** Exercise materials follows **
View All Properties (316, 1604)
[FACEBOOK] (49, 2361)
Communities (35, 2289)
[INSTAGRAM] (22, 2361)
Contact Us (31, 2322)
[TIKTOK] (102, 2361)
** End of Exercise materials **
**Assigned task**: Write out the material above exactly, leaving out no line.

**Expected answer**:
View All Properties (316, 1604)
[FACEBOOK] (49, 2361)
Communities (35, 2289)
[INSTAGRAM] (22, 2361)
Contact Us (31, 2322)
[TIKTOK] (102, 2361)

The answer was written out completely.